My night out for my birthday, it’s crazy how we can run into people we really don’t want to see in Dallas. Well, we ended up going to the same bar Keith was at, earlier that day he had text me and asked what I was doing for my birthday and I just responded with “just going to dinner and out with my really close friends, nothing too big” we end up sitting at a table and he’s there and he’s wasted face then hugs me and says “happy birthday Yvonne” I say “thank you” he then keeps his arm around me and says “DAMN girl, you are sexy as hell” not gonna lie does make a girl feel pretty good when someone compliments them; then after the 100th time of saying this I say “yea I think I got it the first 50 times you said it” then he takes it upon himself to tell me that he has a “gift”. that is never ending…OOOOOHHHHH REALLLY….so I say “oh, enlighten me what is it?” I’m not going to go into specific detail as to what it was but it’s was really graphic and I may or may not have egged it on but it wasn’t a pretty sight that’s for sure. The night is winding down and we head to valet, as we are waiting for our car Keith is standing by me and is getting into some sort of argument with a random guy Natalie, his friend and I  are trying to calm him down. He pushed his friend and I think ruins his shirt (he ripped it) and then calls me a, and I quote “FUCKING BITCH”.

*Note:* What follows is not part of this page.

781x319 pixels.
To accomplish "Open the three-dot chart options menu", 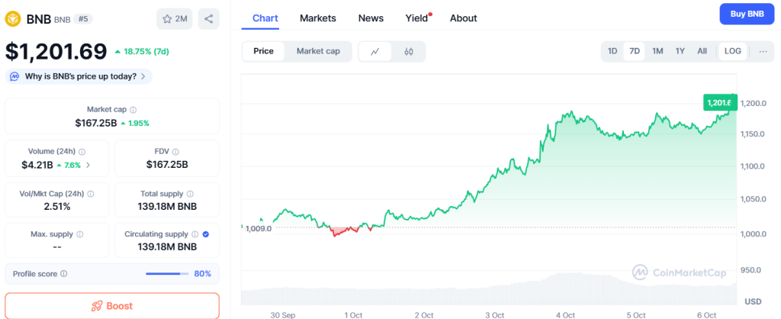I will point(762,51).
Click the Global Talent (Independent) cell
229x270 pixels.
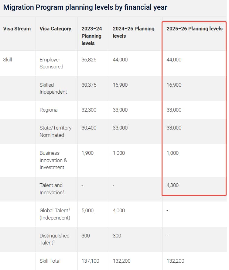(55, 214)
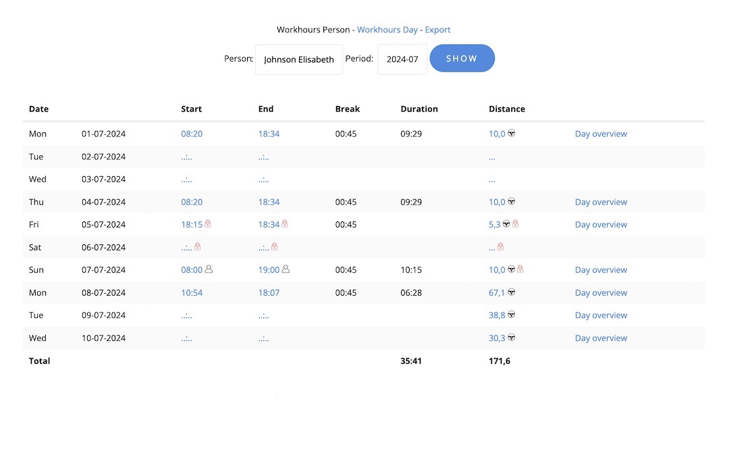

The next morning I get a text from him saying “oh I’m sorry blah blah blah” then he sent Natalie the same text and she asks him if he remember s saying that to me, he says no and then she asks if he remembers pushing his friend and he says no. Clearly he was drunk but that still no excuse to call me that for no reason….he then blows up my phone with text messages/phone calls/leaving messages apologizing the whole ten yards. Natalie had to basically tell this guy that he lost his chance with me, I mean you would think if I’m not replying to you then I want nothing to do with you. Guess I………..



“should’ve said no a long time ago”

Monday, November 8, 2010

Undo it

Destiny............. Fate................ meant to be.............. "THE ONE".................. soul mates. We all believe in that fairy tale world; especially me since I'm a hopeless romantic at heart. So this next little insight on my life shouldn't come as a surprise as to why I foolishly thought that it was simply "meant to be".

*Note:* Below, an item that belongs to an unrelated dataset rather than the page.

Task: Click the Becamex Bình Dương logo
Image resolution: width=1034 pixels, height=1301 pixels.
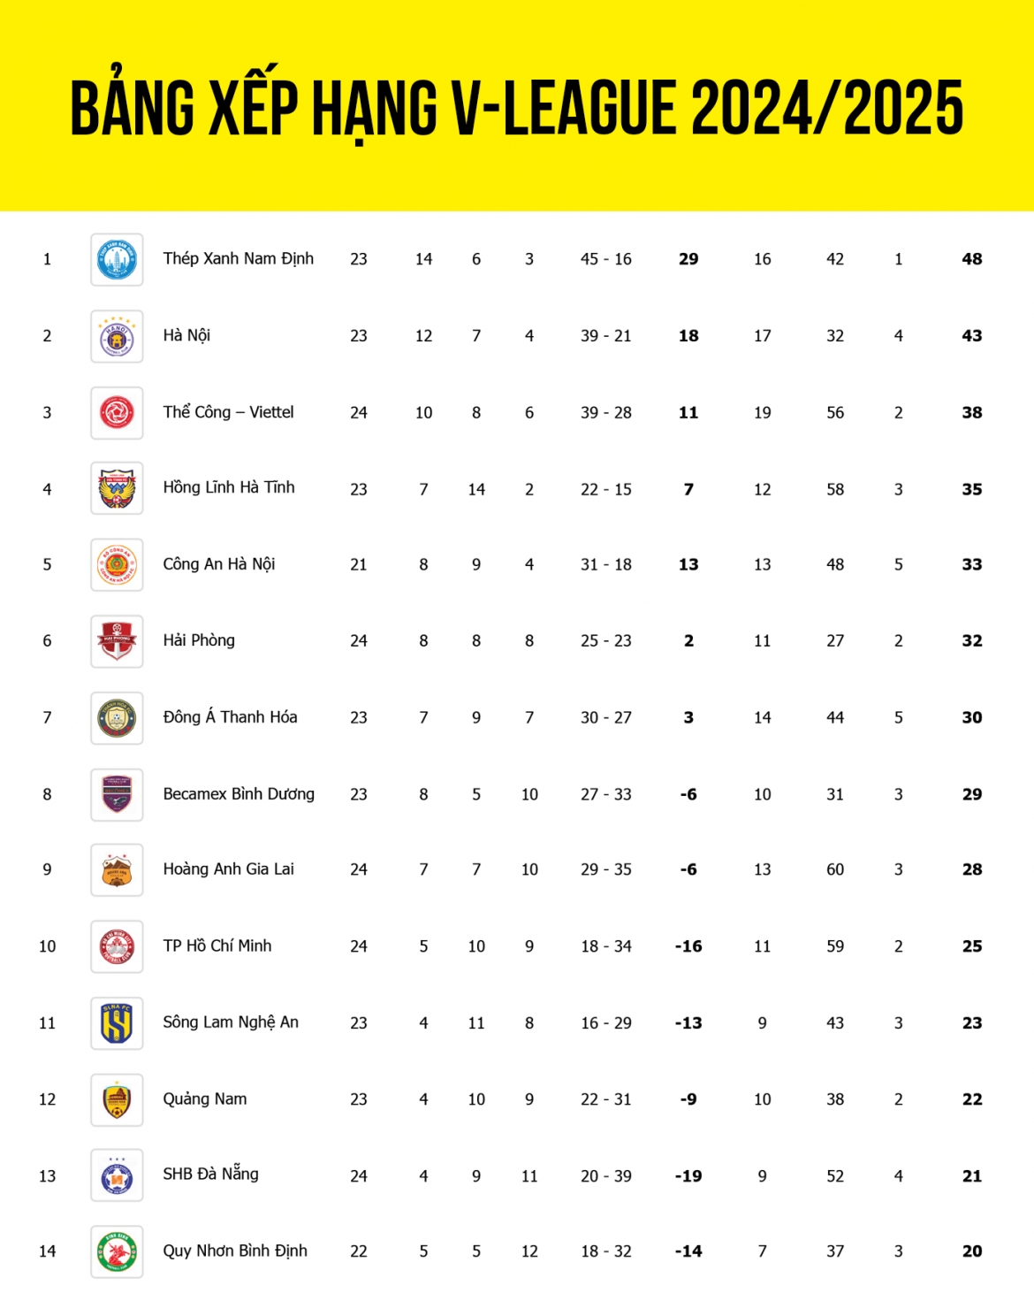Action: (117, 794)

Ten years ago I was a freshman in high school; I knew some of the seniors & normally talked to them if I saw them. One afternoon my best friend (shout out Joyanna) & I (we happen to STILL be best friends til this day) were waiting for either her dad or my mom to pick us up from school. While hanging out in the student parking lot, these two seniors came up & started talking to us. Their names were Jack & Jace, I happened to think that Jace was really cute; I mean he was a senior after all!! I was always too shy to talk to Jace so I would talk to Jack (one of his good friends at the time). We get to talking & I say, "Wow, someone smells really good." Jack then says, "Oh, it's me I'm wearing Jack in the bottle." At the time Christina Aguilera’s Genie in a bottle was a hit. I happened to think that was really funny and that's really the only memory I had of those two fellas.

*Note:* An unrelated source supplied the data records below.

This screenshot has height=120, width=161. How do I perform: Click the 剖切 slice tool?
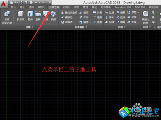(x=84, y=13)
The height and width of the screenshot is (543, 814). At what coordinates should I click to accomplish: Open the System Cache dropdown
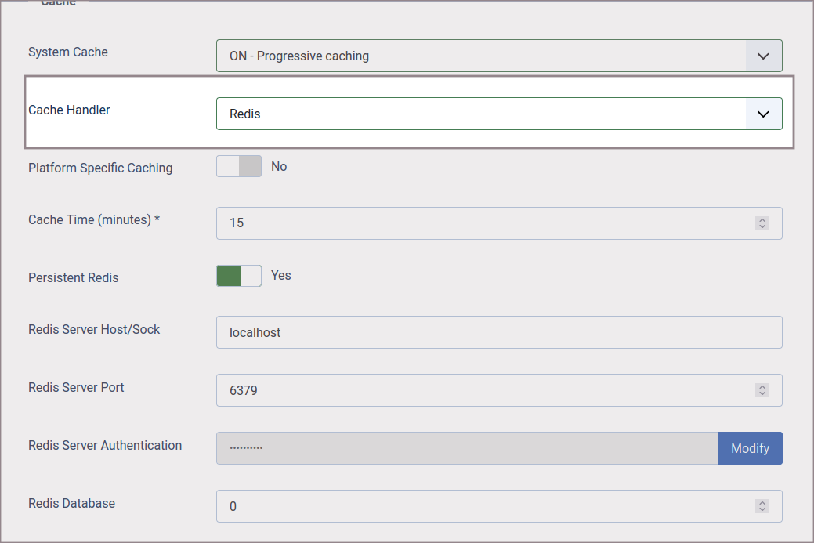coord(498,56)
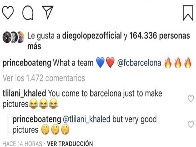Expand Ver los 1.472 comentarios
196x147 pixels.
point(43,78)
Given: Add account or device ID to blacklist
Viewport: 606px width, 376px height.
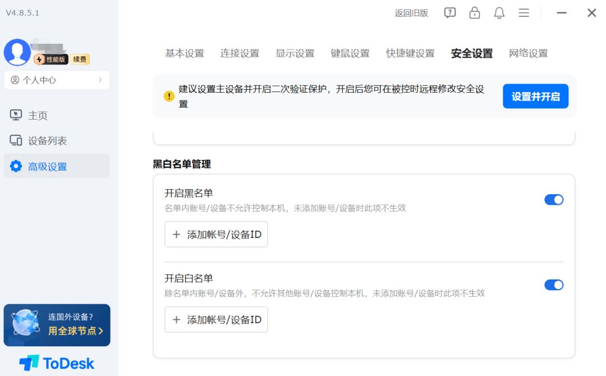Looking at the screenshot, I should coord(216,235).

Fast forward to May of this year, my mom decided to go ahead & move back home (ten hour drive south) to take care of my grams. I came across a rather overly excited young lady whom I will name Roberta, she is a friend’s mom and their place was always and still is the "go-to-house" after school. If you wanted a home cooked meal Roberta would stop what she’s doing and make you anything you wanted, there's always cookies, snacks, brownies, shoot it is a freaking Sam's store in her kitchen. Well on the day my mom was heading to leave on her journey home I stopped by Roberta's house and had dinner with her and her daughter whom I hadn't seen in quite some time. After dinner we then head to the famous "porch", a few other people join us, it was a freaking North Garland reunion. Then low and behold Jack comes driving up and makes a grand entrance with his music blaring in his car, I didn't recognize him till he came and said hello and tried to give me a hug and I just sat there. I just don't hug random people I had to figure out how I remembered him, after my rejection with the whole hug thing I noticed he did a double take like who is that. Roberta asks Jack if he remembered me and he said, "Yvonne, that’s you?" Shocker I know, I guess I really was an ugly ducking that turned into an average looking duck after all these years. We then reminisce about high school and I brought up the whole "Jack in the bottle", he thought it was pretty cool that after all these years I remembered that.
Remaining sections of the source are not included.